Your goal
Gather every line in the rows below that contains the string "Instruction".

Rows for locating words and elements:

::::::::

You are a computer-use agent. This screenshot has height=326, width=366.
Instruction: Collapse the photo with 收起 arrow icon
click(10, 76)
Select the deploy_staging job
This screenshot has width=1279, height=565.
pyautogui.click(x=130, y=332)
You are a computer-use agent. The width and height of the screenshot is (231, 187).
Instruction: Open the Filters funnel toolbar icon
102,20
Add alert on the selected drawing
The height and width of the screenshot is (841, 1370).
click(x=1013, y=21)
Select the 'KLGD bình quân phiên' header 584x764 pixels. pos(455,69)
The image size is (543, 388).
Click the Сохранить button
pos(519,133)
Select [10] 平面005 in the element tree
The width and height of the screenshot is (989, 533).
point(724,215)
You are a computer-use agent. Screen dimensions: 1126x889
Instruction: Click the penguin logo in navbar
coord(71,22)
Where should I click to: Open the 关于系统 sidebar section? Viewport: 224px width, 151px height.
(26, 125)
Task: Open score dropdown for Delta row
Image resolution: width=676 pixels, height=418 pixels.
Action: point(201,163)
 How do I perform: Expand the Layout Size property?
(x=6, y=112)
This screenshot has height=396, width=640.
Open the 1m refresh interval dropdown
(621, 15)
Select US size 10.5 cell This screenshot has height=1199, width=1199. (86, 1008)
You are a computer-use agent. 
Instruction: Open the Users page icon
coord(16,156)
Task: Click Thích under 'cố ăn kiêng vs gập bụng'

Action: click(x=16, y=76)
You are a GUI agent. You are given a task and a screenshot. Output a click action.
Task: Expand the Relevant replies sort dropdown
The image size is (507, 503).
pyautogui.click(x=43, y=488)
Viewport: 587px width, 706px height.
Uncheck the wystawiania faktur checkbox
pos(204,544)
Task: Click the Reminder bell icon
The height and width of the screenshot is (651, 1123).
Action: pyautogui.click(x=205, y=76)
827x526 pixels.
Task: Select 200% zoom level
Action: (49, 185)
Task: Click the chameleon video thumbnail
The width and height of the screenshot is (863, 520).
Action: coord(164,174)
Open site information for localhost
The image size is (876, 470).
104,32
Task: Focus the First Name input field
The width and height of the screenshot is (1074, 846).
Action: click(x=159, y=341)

::::::::

Exercise answer
Instruction: Collapse the photo with 收起 arrow icon
Instruction: Open the Filters funnel toolbar icon
Instruction: Click the penguin logo in navbar
Instruction: Open the Users page icon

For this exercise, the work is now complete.